Rules changes in football approved by the Council and recommended by the MHSAA committee for the sport was aimed to create more opportunities, especially for programs struggling to field teams at multiple levels.
In football, while an athlete may still play only four quarters in one day, that athlete may play in up to five quarters per week. The change will allow athletes to contribute to both varsity and subvarsity teams simultaneously, potentially bolstering numbers and opportunities to retain those squads.
"I think it's a good concept, especially if you're dealing with small numbers," Watkins said. "We ran into this last year. We had to decide if we'd have a varsity or JV season. We had some freshmen and sophomores who couldn't play varsity and some who could go either way. We ended going to varsity because we had more of the upperclassmen.
"If your school is fortunate enough to have both varsity and JV it's a great concept. If you don't have the numbers, it doesn't matter because you'll only have one team."

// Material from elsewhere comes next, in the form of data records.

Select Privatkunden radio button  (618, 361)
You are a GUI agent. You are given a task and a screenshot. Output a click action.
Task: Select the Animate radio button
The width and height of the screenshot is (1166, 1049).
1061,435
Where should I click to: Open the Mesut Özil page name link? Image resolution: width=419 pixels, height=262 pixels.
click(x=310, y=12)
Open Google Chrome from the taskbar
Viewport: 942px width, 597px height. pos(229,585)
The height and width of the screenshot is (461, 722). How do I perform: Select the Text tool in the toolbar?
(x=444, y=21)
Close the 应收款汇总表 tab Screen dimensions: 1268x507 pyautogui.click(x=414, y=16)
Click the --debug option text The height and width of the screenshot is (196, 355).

The Council OKed a Football Committee recommendation extending the running clock when a team leads its opponent by 50 points to both the first and second halves of a game; the 50-point running clock stops only for player injuries and previously was used only during the second half. The 35-point running clock used during the second half, with stoppages also for penalty enforcement, scoring plays and called timeouts, will remain in effect if the differential dips below 50 and until it reaches 50 points again.
"We've been on both ends of the spectrum," Watkins said. "Every time we played last year and the year before, the first quarter we matched well with anybody. If you don't' have the numbers, we start seeing fatigue set in. The only bad thing for the team with numbers is you have to figure out when you can get your kids in."
The council also approved allowing schools 15 summer dates of non-mandatory contact with an unlimited number of players (wearing helmets only). Schools may use these dates as they see fit, but of these 15 only seven dates may be used for 7-on-7 competition against other teams. This also eliminates the previous allowance for a camp.
"It all depends on your numbers," Watkins said. "If your team is large enough, this would be a benefit. If not, all you end up doing is using those days to give them extra opportunities so by the time the season starts the first of August, everybody will just roll right in.
"Anything they're doing is geared toward safety. When you so something for the safety of the kids, I'm all for it."